[Data items]
=== Begin Enclosure ===

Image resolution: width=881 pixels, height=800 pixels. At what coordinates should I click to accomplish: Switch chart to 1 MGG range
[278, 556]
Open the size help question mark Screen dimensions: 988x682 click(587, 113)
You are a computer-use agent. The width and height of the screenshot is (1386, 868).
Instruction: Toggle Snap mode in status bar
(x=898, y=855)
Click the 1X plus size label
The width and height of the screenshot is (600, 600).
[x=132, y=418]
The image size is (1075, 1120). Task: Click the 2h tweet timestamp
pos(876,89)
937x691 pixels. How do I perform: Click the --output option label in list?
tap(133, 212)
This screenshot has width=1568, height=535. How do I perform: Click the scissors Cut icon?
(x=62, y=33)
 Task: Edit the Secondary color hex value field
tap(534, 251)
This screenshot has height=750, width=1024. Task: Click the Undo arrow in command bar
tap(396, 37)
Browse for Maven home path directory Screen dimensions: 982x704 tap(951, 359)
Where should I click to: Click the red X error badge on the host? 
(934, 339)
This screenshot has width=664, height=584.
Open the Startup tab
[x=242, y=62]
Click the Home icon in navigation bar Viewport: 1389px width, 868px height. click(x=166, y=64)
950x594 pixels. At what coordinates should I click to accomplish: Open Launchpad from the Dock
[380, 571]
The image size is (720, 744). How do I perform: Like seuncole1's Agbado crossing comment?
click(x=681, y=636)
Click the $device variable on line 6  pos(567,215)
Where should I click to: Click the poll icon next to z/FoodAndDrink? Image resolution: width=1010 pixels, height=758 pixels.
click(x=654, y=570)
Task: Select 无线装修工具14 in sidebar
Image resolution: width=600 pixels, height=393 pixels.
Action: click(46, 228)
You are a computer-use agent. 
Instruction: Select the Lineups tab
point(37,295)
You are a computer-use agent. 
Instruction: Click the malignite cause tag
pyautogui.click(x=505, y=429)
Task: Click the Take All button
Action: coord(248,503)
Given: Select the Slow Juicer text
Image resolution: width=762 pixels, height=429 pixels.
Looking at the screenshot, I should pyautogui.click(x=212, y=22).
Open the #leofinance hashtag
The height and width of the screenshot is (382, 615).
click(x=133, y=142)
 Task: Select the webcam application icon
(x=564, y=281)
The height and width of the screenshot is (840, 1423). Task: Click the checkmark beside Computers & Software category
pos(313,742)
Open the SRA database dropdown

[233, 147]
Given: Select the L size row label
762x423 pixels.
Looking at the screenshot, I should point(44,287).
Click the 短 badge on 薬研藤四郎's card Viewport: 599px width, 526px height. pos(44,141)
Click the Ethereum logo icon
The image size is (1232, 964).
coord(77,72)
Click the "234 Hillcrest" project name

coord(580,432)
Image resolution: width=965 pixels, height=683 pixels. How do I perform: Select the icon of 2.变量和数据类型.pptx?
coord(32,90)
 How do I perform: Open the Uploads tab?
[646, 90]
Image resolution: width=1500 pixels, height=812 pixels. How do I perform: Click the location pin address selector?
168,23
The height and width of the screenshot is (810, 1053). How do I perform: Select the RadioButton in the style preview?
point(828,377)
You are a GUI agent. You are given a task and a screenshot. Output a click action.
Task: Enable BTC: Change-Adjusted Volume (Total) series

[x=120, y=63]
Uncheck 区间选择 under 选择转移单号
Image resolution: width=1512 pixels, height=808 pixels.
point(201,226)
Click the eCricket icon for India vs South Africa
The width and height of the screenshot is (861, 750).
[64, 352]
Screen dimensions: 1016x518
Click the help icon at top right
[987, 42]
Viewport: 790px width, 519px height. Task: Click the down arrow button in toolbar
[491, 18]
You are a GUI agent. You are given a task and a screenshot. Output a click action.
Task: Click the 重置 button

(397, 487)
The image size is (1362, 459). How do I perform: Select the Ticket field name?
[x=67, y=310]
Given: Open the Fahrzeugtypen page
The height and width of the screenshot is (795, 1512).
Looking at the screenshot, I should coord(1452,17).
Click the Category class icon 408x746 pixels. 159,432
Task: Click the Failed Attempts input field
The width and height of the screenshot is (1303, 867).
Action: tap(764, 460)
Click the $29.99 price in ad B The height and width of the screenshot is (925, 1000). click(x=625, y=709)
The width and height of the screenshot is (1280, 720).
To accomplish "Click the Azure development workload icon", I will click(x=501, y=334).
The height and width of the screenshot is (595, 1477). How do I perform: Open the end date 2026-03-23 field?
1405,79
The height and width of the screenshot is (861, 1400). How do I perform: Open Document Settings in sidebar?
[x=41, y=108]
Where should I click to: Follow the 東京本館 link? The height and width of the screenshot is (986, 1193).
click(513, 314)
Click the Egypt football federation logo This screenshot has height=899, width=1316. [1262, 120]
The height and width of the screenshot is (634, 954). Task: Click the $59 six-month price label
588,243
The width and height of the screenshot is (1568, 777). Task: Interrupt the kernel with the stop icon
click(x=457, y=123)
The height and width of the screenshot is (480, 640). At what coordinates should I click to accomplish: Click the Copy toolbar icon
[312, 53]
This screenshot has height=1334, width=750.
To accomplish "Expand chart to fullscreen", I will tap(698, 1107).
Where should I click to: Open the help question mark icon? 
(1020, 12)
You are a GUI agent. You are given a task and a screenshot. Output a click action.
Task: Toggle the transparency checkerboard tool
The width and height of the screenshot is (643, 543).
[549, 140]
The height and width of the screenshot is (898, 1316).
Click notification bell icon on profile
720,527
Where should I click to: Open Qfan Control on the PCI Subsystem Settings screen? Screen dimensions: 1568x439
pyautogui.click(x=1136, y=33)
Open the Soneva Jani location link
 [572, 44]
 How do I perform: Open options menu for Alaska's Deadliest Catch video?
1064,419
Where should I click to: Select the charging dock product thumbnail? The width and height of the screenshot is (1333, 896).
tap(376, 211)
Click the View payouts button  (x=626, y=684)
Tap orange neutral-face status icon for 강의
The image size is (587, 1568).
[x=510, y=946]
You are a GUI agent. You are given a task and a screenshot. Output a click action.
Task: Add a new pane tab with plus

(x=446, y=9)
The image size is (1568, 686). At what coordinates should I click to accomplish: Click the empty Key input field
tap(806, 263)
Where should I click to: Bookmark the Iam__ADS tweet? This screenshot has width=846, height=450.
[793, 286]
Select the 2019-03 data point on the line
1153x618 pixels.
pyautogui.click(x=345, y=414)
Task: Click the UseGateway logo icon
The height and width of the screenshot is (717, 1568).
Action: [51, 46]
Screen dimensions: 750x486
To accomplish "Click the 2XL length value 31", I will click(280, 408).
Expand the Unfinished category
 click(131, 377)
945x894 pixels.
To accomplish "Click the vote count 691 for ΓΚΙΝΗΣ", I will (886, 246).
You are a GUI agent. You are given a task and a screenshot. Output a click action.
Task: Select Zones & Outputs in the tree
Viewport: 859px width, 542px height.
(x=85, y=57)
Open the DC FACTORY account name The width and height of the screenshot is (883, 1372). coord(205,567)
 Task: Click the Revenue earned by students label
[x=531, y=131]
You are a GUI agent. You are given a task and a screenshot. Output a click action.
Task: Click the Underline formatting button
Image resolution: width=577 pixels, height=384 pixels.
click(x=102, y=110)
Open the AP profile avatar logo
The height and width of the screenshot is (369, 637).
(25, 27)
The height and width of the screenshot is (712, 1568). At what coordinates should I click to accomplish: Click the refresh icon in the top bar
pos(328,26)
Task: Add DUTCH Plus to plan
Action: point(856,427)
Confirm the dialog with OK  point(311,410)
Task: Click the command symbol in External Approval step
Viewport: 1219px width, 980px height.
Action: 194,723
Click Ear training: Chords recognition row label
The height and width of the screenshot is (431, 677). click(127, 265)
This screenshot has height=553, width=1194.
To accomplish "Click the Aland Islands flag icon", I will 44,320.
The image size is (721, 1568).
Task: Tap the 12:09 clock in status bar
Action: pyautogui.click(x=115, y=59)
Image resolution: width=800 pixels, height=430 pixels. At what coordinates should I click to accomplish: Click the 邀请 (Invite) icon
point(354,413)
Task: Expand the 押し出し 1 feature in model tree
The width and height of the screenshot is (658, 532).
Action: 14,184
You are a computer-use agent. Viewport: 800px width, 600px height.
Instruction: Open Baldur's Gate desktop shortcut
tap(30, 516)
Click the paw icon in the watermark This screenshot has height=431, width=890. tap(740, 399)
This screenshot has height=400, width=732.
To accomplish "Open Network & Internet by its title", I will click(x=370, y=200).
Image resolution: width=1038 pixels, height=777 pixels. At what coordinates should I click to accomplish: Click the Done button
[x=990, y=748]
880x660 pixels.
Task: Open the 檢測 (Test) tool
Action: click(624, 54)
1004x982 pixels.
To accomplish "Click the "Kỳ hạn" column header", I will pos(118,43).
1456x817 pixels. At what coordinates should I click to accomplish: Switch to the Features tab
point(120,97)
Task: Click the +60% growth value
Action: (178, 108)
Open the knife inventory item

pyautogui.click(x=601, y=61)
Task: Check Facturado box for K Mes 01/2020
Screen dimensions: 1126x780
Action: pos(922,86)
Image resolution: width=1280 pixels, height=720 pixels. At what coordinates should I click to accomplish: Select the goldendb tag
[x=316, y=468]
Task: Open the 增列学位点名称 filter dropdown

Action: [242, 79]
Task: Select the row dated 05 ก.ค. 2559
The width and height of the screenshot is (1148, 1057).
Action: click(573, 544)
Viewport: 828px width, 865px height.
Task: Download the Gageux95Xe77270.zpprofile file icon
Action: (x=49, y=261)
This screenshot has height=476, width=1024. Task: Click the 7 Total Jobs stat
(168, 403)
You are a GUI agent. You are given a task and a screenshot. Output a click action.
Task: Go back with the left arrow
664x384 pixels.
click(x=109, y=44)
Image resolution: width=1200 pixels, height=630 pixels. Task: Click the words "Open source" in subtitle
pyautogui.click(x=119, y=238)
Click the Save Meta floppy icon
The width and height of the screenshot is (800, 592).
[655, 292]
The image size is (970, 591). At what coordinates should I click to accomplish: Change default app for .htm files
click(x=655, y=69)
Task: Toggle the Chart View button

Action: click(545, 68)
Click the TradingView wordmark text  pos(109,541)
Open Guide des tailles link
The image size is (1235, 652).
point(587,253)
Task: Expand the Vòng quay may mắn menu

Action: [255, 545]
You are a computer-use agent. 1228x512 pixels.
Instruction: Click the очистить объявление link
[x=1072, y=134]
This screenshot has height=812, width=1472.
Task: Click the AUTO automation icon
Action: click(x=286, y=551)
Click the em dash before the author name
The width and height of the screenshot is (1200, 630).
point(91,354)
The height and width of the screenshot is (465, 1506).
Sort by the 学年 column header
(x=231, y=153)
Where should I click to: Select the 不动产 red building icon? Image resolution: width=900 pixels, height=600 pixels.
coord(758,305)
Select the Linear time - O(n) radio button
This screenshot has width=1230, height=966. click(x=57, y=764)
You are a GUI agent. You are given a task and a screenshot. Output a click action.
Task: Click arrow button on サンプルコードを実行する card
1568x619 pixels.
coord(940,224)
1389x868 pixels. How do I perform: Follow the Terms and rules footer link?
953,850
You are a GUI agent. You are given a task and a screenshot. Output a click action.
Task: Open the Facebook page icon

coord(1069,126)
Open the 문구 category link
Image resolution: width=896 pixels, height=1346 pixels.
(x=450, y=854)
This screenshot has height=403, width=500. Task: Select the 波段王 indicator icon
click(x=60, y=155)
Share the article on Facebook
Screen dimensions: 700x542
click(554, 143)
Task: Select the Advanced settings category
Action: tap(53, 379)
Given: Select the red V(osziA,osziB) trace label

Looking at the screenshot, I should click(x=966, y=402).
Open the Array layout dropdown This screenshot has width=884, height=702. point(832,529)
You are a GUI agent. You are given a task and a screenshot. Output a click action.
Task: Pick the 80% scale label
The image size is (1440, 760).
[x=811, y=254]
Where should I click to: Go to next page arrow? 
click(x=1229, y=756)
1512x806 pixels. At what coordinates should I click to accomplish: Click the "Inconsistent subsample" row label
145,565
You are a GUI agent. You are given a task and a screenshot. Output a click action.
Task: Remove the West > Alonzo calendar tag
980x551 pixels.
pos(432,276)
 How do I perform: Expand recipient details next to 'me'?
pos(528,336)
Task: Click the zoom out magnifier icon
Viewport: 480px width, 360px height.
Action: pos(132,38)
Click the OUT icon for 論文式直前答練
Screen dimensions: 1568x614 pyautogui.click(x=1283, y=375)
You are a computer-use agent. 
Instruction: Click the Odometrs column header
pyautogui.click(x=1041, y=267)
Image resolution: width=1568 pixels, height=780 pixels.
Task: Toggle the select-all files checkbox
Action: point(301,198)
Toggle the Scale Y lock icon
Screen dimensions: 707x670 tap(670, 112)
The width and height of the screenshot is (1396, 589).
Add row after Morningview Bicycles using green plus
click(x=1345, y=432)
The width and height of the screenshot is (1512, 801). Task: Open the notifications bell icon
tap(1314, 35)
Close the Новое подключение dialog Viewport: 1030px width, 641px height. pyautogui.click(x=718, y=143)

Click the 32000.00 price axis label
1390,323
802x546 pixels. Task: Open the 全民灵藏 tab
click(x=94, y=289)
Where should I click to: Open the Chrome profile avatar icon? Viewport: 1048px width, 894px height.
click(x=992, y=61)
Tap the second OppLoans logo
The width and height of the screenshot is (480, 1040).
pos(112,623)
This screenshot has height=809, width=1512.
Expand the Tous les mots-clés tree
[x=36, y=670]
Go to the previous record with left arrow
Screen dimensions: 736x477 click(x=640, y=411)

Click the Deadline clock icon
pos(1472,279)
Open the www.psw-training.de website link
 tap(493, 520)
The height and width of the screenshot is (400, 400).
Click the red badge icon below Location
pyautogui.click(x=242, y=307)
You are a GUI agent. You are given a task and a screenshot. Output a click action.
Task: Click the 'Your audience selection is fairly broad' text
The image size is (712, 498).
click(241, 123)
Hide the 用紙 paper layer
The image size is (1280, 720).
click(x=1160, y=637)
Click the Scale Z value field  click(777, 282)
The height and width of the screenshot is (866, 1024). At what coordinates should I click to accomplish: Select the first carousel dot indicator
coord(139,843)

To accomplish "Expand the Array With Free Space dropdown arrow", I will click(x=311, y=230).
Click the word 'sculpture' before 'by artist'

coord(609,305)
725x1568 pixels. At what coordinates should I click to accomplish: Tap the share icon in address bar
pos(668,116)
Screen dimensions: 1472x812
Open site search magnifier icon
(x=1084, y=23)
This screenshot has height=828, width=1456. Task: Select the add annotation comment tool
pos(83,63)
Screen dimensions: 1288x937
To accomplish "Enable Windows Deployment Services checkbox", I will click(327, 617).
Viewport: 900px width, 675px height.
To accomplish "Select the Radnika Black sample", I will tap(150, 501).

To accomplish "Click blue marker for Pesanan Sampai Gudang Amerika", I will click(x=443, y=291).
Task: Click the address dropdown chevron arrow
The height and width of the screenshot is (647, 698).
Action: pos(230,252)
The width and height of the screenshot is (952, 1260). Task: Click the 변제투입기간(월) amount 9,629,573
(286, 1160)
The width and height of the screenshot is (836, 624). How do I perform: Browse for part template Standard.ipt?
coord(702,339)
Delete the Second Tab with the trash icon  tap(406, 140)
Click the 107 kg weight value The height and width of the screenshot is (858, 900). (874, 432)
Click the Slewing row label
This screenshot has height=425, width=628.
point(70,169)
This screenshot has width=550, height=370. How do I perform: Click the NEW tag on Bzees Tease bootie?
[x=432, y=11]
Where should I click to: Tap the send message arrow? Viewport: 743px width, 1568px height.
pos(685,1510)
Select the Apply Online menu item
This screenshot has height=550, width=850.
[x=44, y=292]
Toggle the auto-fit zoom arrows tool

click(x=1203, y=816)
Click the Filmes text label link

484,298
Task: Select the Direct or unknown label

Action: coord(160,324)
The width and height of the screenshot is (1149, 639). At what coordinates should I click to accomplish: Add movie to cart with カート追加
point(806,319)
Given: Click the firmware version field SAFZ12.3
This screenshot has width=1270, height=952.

=== End Enclosure ===

*ASSIGNMENT*. Please give an exact copy of the entries above, from the line with "Where should I click to: Select the charging" down to the line with "This screenshot has height=553, width=1194.", inclusive, and nothing else.

*SOLUTION FOR THIS TASK*.
Where should I click to: Select the charging dock product thumbnail? The width and height of the screenshot is (1333, 896).
tap(376, 211)
Click the View payouts button  (x=626, y=684)
Tap orange neutral-face status icon for 강의
The image size is (587, 1568).
[x=510, y=946]
You are a GUI agent. You are given a task and a screenshot. Output a click action.
Task: Add a new pane tab with plus

(x=446, y=9)
The image size is (1568, 686). At what coordinates should I click to accomplish: Click the empty Key input field
tap(806, 263)
Where should I click to: Bookmark the Iam__ADS tweet? This screenshot has width=846, height=450.
[793, 286]
Select the 2019-03 data point on the line
1153x618 pixels.
pyautogui.click(x=345, y=414)
Task: Click the UseGateway logo icon
The height and width of the screenshot is (717, 1568).
Action: [51, 46]
Screen dimensions: 750x486
To accomplish "Click the 2XL length value 31", I will click(280, 408).
Expand the Unfinished category
 click(131, 377)
945x894 pixels.
To accomplish "Click the vote count 691 for ΓΚΙΝΗΣ", I will (886, 246).
You are a GUI agent. You are given a task and a screenshot. Output a click action.
Task: Select Zones & Outputs in the tree
Viewport: 859px width, 542px height.
(x=85, y=57)
Open the DC FACTORY account name The width and height of the screenshot is (883, 1372). coord(205,567)
 Task: Click the Revenue earned by students label
[x=531, y=131]
You are a GUI agent. You are given a task and a screenshot. Output a click action.
Task: Click the Underline formatting button
Image resolution: width=577 pixels, height=384 pixels.
click(x=102, y=110)
Open the AP profile avatar logo
The height and width of the screenshot is (369, 637).
(25, 27)
The height and width of the screenshot is (712, 1568). At what coordinates should I click to accomplish: Click the refresh icon in the top bar
pos(328,26)
Task: Add DUTCH Plus to plan
Action: point(856,427)
Confirm the dialog with OK  point(311,410)
Task: Click the command symbol in External Approval step
Viewport: 1219px width, 980px height.
Action: 194,723
Click Ear training: Chords recognition row label
The height and width of the screenshot is (431, 677). click(127, 265)
This screenshot has height=553, width=1194.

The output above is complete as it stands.